It's election day and that means one thing - another edition of my mortgage bond market analysis. As I write this, the benchmark bond is up 5 basis points after closing down 12 basis points yesterday. It has retreated 51 basis points since the close on October 15th - again this has been a very slow decline and the benchmark bond is oversold.
Tomorrow we will start to see the tip of the iceberg with the typically inaccurate ADP private payrolls. We follow that up with the jobless claims numbers on Thursday and then the monthly non-farm payroll / employment report. This report may be the beginning of including some seasonal workers so it may not be as accurate as we would like. If numbers come in higher than 231 there could be some sell-off pushing rates higher.
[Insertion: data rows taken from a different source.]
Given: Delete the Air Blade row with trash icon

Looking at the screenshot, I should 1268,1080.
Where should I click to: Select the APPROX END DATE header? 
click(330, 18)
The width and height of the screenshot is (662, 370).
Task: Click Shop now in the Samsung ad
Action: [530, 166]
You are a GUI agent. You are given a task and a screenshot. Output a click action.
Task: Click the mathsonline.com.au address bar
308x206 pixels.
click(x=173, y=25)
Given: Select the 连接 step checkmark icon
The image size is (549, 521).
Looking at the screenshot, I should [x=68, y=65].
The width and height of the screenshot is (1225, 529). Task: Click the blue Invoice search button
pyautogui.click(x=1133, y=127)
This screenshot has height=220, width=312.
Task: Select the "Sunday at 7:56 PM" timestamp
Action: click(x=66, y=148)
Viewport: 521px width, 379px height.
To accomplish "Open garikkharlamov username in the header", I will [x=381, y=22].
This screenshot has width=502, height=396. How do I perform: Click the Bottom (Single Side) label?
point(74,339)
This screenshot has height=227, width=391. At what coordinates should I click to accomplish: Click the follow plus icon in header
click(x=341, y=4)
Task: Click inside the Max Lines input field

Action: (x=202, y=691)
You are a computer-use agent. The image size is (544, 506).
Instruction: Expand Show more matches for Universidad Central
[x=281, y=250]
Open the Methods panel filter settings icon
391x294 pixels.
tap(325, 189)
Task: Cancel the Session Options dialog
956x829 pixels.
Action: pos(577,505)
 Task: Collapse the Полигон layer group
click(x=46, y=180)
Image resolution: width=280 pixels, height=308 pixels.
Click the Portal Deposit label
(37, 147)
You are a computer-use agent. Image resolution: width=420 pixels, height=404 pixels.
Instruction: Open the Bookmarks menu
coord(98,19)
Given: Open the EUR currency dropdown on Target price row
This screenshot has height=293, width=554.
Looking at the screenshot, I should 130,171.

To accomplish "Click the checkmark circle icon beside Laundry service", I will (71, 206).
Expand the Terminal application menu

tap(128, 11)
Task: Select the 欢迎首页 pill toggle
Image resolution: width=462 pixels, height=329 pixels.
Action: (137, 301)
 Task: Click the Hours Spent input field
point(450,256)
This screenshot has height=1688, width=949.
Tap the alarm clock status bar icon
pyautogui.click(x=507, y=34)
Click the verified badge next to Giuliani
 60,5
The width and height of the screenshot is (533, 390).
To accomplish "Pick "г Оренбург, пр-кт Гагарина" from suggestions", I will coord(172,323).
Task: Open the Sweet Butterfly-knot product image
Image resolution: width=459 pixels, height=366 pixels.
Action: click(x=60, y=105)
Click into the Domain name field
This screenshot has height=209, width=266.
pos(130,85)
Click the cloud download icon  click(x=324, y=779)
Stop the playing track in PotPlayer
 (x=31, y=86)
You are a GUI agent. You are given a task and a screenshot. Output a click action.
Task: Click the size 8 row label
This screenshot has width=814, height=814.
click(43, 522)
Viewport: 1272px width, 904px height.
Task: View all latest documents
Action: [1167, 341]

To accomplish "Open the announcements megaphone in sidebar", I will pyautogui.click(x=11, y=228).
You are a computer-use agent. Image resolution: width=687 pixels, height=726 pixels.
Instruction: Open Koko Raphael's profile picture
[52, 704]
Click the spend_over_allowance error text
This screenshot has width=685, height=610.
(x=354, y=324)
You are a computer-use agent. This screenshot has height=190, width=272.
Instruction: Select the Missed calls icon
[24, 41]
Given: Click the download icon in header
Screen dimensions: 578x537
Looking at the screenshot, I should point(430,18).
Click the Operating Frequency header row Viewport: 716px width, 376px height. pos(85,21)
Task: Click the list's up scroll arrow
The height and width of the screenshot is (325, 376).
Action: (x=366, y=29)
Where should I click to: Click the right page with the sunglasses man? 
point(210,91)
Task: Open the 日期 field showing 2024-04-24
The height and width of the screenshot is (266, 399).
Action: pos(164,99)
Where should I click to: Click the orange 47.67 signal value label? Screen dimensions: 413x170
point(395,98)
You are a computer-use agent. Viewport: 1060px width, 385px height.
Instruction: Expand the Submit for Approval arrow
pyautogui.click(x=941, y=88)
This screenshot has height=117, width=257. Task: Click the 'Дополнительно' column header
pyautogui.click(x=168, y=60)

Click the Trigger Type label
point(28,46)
If the numbers really surprise and are higher than last months 248, the sell-off could be substantial - at least relatively speaking. With the small movements that we've had, I think the bond market is looking for some direction; it's hard to believe that it's oversold (even though it technically is) having only gone down 51 basis points over the last 14 trading sessions (including today) which is just 4 basis points per day. Here's the chart:
I would contemplate locking before the end of today if you are ultraconservative and are afraid of what might happen to rates depending on what happens in the elections. If you are moderately conservative, I'd at least lock before Thursday's jobless claims numbers. If you are neutral then you may want to lock by Thursday's close to be ahead of Friday's employment numbers which come out early. If you like to live on the edge, lock after the employment numbers are released. I wish I had a crystal ball but that's as good as it gets - remember that the market is oversold so there could be a desire for investors to buy. That said, there could be nothing but good news economically which would be bad for rates. It's always your call.